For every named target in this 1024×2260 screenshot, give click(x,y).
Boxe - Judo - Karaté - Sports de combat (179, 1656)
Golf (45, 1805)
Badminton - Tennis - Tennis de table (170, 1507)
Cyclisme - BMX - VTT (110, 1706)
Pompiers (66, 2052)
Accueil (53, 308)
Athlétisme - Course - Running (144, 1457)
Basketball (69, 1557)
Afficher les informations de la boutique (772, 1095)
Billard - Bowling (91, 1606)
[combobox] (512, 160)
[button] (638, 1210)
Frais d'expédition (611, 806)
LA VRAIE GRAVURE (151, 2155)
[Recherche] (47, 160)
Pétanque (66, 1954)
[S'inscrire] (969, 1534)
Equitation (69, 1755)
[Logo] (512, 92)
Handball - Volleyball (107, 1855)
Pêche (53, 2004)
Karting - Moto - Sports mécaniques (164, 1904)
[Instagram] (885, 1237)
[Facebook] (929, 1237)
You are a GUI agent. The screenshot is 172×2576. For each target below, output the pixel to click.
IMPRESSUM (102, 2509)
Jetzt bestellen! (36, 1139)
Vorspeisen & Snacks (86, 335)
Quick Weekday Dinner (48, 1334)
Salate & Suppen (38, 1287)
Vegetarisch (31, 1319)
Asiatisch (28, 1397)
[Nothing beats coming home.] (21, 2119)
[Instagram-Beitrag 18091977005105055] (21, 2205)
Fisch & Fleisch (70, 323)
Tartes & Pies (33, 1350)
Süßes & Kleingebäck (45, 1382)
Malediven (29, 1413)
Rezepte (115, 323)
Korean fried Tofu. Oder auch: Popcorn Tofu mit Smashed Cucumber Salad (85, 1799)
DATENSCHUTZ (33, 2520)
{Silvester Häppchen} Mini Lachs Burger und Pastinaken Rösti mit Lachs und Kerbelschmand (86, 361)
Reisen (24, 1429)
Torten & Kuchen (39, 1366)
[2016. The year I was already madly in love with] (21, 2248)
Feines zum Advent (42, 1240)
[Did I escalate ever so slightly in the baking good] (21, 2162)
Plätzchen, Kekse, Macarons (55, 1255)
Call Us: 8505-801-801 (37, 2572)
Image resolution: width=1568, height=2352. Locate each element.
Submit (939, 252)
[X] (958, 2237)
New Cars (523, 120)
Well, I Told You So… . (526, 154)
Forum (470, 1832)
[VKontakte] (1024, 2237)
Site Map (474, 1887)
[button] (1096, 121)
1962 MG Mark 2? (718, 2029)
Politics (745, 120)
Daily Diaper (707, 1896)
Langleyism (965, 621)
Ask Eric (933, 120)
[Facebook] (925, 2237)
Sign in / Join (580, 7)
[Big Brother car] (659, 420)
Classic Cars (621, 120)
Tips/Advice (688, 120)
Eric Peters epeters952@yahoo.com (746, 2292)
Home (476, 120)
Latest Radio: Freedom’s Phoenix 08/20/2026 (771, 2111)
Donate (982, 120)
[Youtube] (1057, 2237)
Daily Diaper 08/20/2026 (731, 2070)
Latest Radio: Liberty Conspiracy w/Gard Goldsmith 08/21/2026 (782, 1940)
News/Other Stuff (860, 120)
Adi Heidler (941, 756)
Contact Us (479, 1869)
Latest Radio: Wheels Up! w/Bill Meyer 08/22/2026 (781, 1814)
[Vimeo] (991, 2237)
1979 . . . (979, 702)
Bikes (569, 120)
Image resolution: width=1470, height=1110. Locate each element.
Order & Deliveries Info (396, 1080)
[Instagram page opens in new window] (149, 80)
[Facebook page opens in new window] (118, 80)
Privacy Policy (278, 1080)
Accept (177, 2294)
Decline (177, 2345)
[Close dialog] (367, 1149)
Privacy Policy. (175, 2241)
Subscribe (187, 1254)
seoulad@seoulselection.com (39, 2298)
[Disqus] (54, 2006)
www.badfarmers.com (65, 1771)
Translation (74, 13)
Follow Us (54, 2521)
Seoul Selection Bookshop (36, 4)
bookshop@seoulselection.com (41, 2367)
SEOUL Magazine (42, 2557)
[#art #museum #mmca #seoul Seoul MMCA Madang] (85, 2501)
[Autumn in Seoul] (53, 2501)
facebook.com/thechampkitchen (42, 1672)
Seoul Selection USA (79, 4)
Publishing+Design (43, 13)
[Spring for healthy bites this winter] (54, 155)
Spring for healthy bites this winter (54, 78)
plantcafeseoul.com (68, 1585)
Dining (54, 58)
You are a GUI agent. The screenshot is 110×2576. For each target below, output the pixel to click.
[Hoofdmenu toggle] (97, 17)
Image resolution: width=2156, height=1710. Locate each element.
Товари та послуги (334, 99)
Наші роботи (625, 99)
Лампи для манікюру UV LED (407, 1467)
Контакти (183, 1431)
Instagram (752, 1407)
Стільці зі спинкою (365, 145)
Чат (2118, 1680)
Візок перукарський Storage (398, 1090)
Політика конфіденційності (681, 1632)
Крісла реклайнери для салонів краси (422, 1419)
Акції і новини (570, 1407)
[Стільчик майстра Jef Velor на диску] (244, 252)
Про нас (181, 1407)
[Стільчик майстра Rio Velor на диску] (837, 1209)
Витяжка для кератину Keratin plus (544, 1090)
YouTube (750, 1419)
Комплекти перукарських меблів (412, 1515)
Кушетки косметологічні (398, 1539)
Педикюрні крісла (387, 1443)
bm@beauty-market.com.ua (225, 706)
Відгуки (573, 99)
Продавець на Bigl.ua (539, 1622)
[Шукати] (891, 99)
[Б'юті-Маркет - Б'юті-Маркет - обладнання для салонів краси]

| THE PROBLEM |
Once you have checked every line of the material above, return the ones that hold the string "Стільчик".

| EXERCISE RESPONSE |
[Стільчик майстра Jef Velor на диску] (244, 252)
[Стільчик майстра Rio Velor на диску] (837, 1209)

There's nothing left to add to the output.